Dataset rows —
────────────────────

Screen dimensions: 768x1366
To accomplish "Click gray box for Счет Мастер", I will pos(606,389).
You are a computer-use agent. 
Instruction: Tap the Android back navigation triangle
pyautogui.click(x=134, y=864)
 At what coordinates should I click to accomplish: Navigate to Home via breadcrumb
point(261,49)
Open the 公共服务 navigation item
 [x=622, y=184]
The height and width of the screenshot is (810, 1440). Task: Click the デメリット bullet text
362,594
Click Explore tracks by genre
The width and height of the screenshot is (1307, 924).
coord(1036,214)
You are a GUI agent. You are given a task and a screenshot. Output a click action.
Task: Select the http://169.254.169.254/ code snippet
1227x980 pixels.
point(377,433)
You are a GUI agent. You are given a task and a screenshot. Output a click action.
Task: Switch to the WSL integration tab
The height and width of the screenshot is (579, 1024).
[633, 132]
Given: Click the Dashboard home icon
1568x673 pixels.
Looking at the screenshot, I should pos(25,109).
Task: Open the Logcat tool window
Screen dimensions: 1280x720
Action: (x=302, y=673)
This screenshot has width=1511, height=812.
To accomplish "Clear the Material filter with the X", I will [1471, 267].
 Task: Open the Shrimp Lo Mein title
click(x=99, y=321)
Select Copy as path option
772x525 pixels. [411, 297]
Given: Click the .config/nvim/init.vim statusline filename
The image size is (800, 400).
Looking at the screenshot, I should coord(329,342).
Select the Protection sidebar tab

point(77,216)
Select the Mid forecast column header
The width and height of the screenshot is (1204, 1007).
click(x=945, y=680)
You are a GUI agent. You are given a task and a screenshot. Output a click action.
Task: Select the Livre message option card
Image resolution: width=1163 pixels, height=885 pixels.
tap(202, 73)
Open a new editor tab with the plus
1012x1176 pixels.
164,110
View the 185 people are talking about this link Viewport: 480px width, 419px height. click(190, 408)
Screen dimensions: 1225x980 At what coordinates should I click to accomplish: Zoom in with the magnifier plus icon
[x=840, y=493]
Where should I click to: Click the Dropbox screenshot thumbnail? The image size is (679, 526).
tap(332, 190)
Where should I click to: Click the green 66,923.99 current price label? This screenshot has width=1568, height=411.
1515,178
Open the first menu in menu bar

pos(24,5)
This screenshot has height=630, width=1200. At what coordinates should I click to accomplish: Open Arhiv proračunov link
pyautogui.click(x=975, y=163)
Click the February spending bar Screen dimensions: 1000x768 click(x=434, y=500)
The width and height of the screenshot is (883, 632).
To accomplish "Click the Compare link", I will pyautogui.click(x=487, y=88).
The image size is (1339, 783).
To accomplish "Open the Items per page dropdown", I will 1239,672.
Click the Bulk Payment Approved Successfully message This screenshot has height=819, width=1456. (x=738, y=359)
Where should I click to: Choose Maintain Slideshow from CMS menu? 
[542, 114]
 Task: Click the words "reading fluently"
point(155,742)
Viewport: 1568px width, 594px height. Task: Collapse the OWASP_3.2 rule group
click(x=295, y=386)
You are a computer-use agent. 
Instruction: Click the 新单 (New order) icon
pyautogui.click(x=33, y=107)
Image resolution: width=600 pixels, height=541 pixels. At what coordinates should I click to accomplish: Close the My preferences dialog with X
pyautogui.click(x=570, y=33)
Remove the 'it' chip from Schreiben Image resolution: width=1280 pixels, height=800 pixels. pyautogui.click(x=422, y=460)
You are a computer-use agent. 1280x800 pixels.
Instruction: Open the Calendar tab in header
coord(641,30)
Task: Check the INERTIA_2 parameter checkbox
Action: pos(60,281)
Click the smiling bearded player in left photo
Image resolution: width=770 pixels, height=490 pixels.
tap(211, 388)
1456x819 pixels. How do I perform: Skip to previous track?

────────────────────

TASK GOAL — Edit the lines starting at the line that has "Task: Click the words" and ending after the line that has "pyautogui.click(x=33, y=107)": swap "rule group" for "rule set" and keep everything else the same.

SOLUTION FOR THIS TASK —
 Task: Click the words "reading fluently"
point(155,742)
Viewport: 1568px width, 594px height. Task: Collapse the OWASP_3.2 rule set
click(x=295, y=386)
You are a computer-use agent. 
Instruction: Click the 新单 (New order) icon
pyautogui.click(x=33, y=107)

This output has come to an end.